A novel time-resolved fluoroimmunoassay based on magnetic microspheres method for detecting antibodies against the phospholipase A2 receptor
Abstract
Background: the level of serum antibodies against the M-type phospholipase A2 receptor (anti-PLA2R-IgG) is closely related to the disease activity of idiopathic membranous nephropathy (IMN). Therefore, the establishment of a sensitive and rapid method for detecting anti-PLA2R-IgG will be beneficial for the differential diagnosis of IMN. Methods: magnetic microspheres coupled with the PLA2R antigen were used to capture anti-PLA2R-IgG in serum samples, and europium-labeled goat anti-human IgG antibodies were used for tracking. An anti-PLA2R-IgG-time-resolved fluoroimmunoassay (TRFIA) based on magnetic microspheres using an indirect method was established and analyzed.
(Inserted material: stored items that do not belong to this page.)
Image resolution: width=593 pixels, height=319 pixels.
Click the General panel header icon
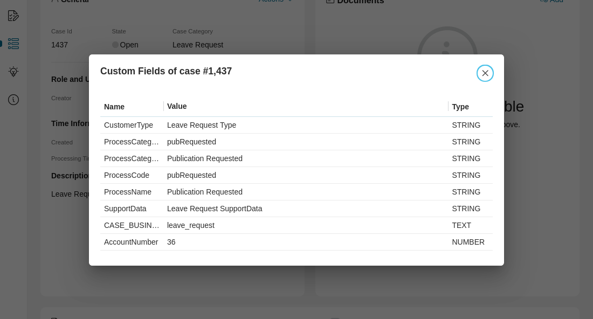click(x=54, y=1)
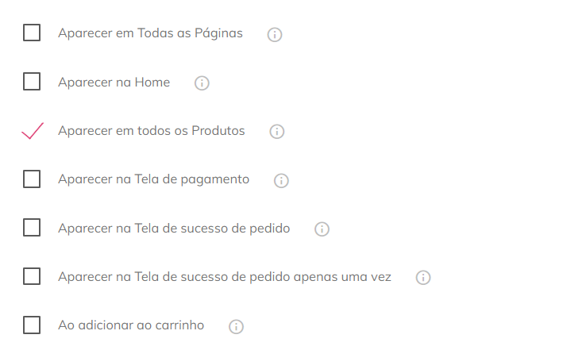Click the Ao adicionar ao carrinho label
The image size is (575, 350).
click(131, 325)
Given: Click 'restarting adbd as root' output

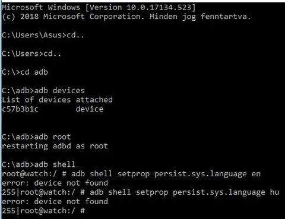Looking at the screenshot, I should 55,146.
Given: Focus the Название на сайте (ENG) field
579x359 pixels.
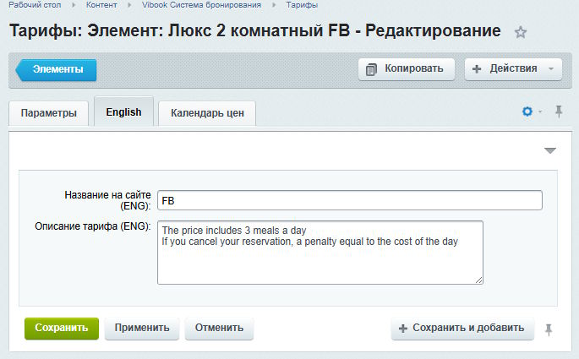Looking at the screenshot, I should coord(349,200).
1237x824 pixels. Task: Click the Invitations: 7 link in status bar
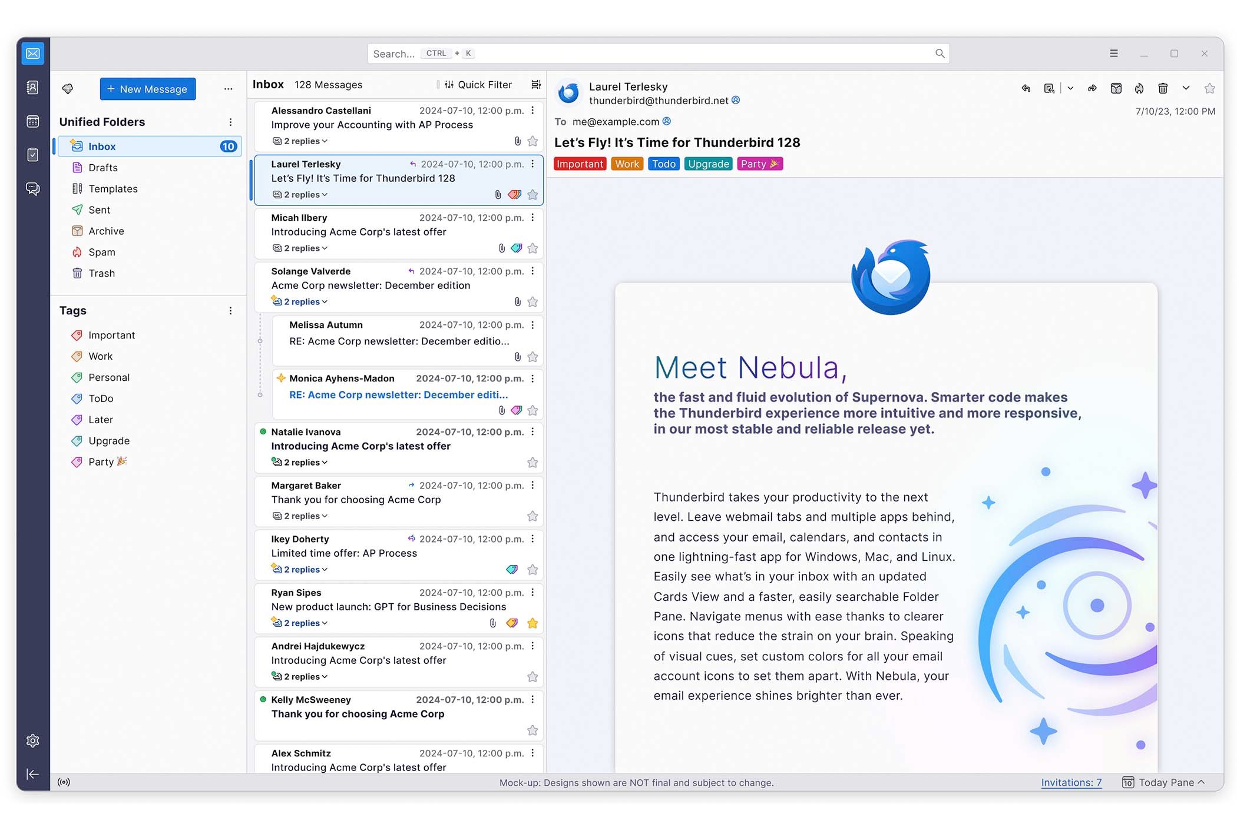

Various indicators of this method were evaluated. Results: the sensitivity of the anti-PLA2R-IgG-TRFIA based on magnetic microspheres was 0.51 RU mL−1, and the linear detection range was 0.51–1000 RU mL−1. The average intra- and inter-assay coefficients of variation (CVs) were 3.62% and 4.45%, respectively, and the average recovery was 95.60%. No cross-reactivity with IgA was observed. The median (interquartile range) concentration of anti-PLA2R-IgG in patients with IMN was 40.37 RU mL−1 (11.33 to 83.05 RU mL−1). The cut-off values of the anti-PLA2R-IgG concentration for healthy volunteers and those with other kidney diseases were determined to be 8.06 RU mL−1 and 13.23 RU mL−1, respectively. Additionally, the positive rates of anti-PLA2R-IgG in patients with IMN corresponding to the above cut-off values were 91.07% and 71.32%, respectively. The correlation coefficient between the magnetic microsphere-based anti-PLA2R-TRFIA and the PLA2R-ELISA kit for detecting anti-PLA2R-IgG was 0.944. Conclusion: a highly sensitive and rapid magnetic microsphere-based anti-PLA2R-IgG-TRFIA was successfully established to detect the concentrations of anti-PLA2R-IgG in the sera of patients with IMN.